About this exercise → Using the records below, quote only the span that opens with the line containing "Click the Create Product Variant button" and closes with the line containing "Given: Click the gamepad icon next to DOZ", exactly and inclusively.

(Excerpts from a dataset)

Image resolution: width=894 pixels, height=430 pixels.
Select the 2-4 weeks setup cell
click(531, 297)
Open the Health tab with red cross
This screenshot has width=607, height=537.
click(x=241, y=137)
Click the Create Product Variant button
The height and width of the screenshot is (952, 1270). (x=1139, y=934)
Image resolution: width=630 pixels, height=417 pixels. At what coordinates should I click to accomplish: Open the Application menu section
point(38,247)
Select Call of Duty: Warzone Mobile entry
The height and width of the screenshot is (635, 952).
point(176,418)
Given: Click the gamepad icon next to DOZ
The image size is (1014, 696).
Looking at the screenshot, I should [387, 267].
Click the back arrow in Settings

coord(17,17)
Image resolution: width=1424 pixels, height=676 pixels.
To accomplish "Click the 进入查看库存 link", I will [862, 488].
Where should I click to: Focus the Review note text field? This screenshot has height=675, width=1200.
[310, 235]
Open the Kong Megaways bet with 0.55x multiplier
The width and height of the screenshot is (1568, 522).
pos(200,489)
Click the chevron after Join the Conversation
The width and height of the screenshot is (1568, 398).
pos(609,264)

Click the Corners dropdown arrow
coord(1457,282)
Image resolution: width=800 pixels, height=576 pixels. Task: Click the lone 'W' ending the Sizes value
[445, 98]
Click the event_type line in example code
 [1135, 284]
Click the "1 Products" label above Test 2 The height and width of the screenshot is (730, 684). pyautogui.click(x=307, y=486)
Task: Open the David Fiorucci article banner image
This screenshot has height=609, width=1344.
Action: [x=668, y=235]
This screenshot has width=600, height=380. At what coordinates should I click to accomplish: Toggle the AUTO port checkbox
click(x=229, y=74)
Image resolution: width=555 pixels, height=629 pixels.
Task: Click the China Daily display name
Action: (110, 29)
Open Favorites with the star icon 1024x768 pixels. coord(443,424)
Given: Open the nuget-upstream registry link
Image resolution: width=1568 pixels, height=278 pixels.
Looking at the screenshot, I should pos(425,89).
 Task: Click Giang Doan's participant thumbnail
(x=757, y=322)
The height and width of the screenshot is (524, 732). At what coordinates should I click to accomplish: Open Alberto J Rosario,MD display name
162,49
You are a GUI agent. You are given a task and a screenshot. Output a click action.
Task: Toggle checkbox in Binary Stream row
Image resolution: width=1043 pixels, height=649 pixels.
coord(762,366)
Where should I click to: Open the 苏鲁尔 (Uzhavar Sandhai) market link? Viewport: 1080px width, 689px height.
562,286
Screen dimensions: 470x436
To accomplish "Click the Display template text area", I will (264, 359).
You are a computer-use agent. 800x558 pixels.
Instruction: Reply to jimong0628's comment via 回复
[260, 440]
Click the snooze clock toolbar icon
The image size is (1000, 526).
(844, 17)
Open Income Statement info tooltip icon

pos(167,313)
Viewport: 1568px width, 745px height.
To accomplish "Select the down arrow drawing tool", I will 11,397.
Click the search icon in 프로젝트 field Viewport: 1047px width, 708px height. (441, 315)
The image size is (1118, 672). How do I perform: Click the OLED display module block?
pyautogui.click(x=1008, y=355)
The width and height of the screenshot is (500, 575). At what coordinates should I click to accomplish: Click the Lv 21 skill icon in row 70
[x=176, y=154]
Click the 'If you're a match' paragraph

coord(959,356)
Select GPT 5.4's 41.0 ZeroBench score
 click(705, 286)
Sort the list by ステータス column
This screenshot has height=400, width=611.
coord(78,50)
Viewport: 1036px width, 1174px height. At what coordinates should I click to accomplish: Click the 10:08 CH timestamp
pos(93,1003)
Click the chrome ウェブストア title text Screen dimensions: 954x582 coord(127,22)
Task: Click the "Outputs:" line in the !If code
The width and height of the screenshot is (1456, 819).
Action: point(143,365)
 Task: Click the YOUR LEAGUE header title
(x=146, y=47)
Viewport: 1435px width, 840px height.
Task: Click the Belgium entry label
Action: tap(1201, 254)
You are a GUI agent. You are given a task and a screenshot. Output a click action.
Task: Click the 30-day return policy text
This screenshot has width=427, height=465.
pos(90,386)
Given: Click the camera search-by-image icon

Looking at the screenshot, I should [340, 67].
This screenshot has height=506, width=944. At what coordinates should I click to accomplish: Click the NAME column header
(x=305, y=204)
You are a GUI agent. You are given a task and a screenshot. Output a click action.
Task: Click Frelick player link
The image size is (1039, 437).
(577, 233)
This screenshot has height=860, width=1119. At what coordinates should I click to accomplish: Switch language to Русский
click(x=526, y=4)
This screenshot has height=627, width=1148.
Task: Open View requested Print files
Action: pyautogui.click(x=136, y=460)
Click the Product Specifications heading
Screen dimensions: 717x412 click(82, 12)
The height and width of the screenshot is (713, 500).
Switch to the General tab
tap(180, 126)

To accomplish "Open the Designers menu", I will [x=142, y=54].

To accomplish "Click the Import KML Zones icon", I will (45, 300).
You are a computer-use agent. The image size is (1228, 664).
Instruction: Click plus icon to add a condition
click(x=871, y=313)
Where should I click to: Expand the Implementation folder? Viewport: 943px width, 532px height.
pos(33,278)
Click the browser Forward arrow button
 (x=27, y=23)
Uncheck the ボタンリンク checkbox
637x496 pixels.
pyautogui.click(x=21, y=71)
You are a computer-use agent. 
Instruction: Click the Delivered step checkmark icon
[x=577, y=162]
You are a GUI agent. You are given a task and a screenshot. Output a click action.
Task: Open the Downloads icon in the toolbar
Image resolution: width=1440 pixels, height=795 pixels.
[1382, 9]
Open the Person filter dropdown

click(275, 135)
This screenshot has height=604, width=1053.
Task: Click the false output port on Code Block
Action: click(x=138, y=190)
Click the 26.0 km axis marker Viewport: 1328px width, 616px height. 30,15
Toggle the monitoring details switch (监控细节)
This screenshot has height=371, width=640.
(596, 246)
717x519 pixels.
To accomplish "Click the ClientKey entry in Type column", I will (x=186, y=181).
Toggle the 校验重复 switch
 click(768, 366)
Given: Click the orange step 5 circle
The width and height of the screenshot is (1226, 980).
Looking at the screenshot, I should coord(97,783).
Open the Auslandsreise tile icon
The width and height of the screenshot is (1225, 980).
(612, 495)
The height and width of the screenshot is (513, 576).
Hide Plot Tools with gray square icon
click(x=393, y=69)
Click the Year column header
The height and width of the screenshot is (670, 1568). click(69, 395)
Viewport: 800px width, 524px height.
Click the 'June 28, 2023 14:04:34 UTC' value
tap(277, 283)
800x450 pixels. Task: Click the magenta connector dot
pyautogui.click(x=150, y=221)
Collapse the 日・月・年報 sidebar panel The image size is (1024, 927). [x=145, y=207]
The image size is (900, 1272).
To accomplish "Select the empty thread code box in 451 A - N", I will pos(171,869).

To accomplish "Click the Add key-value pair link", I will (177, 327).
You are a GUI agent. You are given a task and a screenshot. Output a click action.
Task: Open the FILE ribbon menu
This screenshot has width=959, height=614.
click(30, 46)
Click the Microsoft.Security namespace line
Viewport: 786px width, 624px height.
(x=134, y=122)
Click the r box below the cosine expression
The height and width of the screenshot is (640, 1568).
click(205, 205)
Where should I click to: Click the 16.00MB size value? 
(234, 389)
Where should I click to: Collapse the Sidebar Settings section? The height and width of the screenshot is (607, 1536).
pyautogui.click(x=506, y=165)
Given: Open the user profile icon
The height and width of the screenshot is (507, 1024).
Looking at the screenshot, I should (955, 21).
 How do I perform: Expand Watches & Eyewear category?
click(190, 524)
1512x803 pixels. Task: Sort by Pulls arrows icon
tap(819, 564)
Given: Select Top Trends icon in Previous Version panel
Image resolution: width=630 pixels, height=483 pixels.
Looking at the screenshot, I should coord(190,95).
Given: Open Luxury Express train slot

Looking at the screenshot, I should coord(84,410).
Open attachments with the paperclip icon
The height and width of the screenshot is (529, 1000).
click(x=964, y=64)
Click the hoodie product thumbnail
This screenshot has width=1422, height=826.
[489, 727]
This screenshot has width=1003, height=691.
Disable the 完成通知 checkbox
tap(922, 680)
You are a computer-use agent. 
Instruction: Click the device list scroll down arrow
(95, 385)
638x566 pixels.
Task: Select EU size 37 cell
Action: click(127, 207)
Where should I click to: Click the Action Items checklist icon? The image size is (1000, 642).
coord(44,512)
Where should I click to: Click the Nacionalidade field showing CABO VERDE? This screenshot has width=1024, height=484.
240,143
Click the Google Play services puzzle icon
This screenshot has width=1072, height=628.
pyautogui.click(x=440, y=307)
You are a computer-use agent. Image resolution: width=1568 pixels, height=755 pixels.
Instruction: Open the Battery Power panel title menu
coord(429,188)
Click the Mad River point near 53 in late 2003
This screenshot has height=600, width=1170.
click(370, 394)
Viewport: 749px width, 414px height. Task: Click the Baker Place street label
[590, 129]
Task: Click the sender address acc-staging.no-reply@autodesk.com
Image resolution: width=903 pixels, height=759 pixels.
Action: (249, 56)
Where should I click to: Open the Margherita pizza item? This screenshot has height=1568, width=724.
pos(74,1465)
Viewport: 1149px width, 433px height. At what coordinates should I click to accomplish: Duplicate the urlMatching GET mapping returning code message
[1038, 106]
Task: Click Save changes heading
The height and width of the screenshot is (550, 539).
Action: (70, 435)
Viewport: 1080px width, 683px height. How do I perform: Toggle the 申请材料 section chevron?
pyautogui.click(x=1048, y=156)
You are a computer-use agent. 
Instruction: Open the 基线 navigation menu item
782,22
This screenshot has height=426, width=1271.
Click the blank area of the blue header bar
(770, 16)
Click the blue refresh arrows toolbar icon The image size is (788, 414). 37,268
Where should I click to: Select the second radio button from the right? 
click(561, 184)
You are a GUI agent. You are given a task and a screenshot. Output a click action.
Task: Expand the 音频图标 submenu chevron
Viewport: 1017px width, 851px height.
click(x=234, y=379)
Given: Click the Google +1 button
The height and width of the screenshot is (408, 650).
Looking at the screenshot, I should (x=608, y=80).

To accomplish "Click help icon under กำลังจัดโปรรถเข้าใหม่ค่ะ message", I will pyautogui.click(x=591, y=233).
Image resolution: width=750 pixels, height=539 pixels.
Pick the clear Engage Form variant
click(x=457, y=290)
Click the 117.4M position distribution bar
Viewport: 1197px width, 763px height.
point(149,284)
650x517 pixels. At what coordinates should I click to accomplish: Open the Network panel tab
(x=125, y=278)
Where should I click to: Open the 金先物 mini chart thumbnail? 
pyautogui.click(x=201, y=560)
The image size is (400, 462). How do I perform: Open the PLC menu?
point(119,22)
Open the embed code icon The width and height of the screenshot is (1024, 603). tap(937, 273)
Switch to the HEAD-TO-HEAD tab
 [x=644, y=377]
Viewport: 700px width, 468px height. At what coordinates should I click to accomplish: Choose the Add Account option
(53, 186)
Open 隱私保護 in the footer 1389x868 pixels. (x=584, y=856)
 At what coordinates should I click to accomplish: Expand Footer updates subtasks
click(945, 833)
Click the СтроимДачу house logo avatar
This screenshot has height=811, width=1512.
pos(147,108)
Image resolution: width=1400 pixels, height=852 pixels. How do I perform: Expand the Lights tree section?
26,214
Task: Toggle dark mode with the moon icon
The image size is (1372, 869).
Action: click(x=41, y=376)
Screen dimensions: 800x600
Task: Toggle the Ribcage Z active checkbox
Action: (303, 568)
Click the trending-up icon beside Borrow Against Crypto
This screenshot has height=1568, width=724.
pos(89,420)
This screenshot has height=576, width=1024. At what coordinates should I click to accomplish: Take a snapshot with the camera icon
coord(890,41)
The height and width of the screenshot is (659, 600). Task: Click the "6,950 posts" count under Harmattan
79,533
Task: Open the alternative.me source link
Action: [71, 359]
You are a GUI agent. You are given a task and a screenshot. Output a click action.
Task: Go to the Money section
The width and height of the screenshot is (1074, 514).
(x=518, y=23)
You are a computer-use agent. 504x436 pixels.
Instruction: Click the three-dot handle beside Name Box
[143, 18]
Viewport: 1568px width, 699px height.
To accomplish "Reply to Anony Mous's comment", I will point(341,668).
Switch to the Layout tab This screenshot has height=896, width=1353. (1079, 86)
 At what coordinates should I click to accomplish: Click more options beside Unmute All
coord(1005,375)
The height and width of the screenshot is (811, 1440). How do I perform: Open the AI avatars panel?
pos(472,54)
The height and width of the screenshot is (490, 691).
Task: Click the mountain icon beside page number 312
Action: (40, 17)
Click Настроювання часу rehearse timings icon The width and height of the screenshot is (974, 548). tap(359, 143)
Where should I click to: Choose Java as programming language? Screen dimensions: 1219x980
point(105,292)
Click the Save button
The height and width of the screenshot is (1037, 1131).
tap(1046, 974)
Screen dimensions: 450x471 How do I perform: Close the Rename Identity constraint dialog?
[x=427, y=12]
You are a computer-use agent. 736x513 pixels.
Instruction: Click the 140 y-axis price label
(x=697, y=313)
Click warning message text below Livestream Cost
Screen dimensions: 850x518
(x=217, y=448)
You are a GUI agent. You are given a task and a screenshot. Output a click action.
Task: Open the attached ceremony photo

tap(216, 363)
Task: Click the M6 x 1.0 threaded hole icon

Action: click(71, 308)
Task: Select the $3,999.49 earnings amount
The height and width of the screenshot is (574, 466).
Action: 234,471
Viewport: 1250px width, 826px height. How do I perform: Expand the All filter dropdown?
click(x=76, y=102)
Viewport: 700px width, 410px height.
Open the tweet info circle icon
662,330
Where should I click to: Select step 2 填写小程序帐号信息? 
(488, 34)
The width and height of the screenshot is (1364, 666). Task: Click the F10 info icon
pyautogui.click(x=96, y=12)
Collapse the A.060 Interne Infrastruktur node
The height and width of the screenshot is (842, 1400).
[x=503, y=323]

Final answer →
Click the Create Product Variant button
The height and width of the screenshot is (952, 1270). (x=1139, y=934)
Image resolution: width=630 pixels, height=417 pixels. At what coordinates should I click to accomplish: Open the Application menu section
point(38,247)
Select Call of Duty: Warzone Mobile entry
The height and width of the screenshot is (635, 952).
point(176,418)
Given: Click the gamepad icon next to DOZ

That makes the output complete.